• [ABOUT THIS TASK]: Would you transcribe all of the entries that follow, word for word?

• [SOURCE MATERIAL]:
**********
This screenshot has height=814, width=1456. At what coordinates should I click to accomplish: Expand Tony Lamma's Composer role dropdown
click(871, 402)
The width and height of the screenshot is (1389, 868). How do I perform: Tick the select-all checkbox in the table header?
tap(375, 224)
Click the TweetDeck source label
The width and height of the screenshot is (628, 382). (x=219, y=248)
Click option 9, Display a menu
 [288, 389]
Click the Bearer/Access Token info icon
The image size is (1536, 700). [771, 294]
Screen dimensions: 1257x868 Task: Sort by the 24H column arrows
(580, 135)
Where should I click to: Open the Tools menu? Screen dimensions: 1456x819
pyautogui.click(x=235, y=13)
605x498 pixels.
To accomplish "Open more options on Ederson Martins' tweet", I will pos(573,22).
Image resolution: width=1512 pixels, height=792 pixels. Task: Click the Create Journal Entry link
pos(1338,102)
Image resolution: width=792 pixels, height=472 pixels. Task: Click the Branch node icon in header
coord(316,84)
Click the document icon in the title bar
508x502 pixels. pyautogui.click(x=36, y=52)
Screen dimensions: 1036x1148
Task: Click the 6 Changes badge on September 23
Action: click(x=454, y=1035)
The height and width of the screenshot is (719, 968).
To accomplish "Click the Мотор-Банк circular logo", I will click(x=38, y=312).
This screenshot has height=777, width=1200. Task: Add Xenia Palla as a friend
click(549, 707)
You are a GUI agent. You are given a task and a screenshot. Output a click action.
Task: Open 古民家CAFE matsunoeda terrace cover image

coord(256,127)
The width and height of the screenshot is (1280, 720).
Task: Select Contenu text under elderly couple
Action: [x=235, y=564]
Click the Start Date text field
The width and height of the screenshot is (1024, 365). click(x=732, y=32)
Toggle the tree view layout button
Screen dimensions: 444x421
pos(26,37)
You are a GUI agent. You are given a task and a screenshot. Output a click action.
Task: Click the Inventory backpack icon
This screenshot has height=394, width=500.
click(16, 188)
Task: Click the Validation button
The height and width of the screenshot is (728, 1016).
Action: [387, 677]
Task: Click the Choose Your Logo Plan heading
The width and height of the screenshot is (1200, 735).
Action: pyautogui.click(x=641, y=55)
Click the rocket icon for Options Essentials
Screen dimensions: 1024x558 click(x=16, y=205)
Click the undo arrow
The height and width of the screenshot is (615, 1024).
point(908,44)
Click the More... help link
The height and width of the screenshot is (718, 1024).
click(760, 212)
**********
• [EXERCISE RESPONSE]:
This screenshot has height=814, width=1456. At what coordinates should I click to accomplish: Expand Tony Lamma's Composer role dropdown
click(871, 402)
The width and height of the screenshot is (1389, 868). How do I perform: Tick the select-all checkbox in the table header?
tap(375, 224)
Click the TweetDeck source label
The width and height of the screenshot is (628, 382). (x=219, y=248)
Click option 9, Display a menu
 [288, 389]
Click the Bearer/Access Token info icon
The image size is (1536, 700). [771, 294]
Screen dimensions: 1257x868 Task: Sort by the 24H column arrows
(580, 135)
Where should I click to: Open the Tools menu? Screen dimensions: 1456x819
pyautogui.click(x=235, y=13)
605x498 pixels.
To accomplish "Open more options on Ederson Martins' tweet", I will pos(573,22).
Image resolution: width=1512 pixels, height=792 pixels. Task: Click the Create Journal Entry link
pos(1338,102)
Image resolution: width=792 pixels, height=472 pixels. Task: Click the Branch node icon in header
coord(316,84)
Click the document icon in the title bar
508x502 pixels. pyautogui.click(x=36, y=52)
Screen dimensions: 1036x1148
Task: Click the 6 Changes badge on September 23
Action: click(x=454, y=1035)
The height and width of the screenshot is (719, 968).
To accomplish "Click the Мотор-Банк circular logo", I will click(x=38, y=312).
This screenshot has height=777, width=1200. Task: Add Xenia Palla as a friend
click(549, 707)
You are a GUI agent. You are given a task and a screenshot. Output a click action.
Task: Open 古民家CAFE matsunoeda terrace cover image

coord(256,127)
The width and height of the screenshot is (1280, 720).
Task: Select Contenu text under elderly couple
Action: [x=235, y=564]
Click the Start Date text field
The width and height of the screenshot is (1024, 365). click(x=732, y=32)
Toggle the tree view layout button
Screen dimensions: 444x421
pos(26,37)
You are a GUI agent. You are given a task and a screenshot. Output a click action.
Task: Click the Inventory backpack icon
This screenshot has height=394, width=500.
click(16, 188)
Task: Click the Validation button
The height and width of the screenshot is (728, 1016).
Action: [387, 677]
Task: Click the Choose Your Logo Plan heading
The width and height of the screenshot is (1200, 735).
Action: pyautogui.click(x=641, y=55)
Click the rocket icon for Options Essentials
Screen dimensions: 1024x558 click(x=16, y=205)
Click the undo arrow
The height and width of the screenshot is (615, 1024).
point(908,44)
Click the More... help link
The height and width of the screenshot is (718, 1024).
click(760, 212)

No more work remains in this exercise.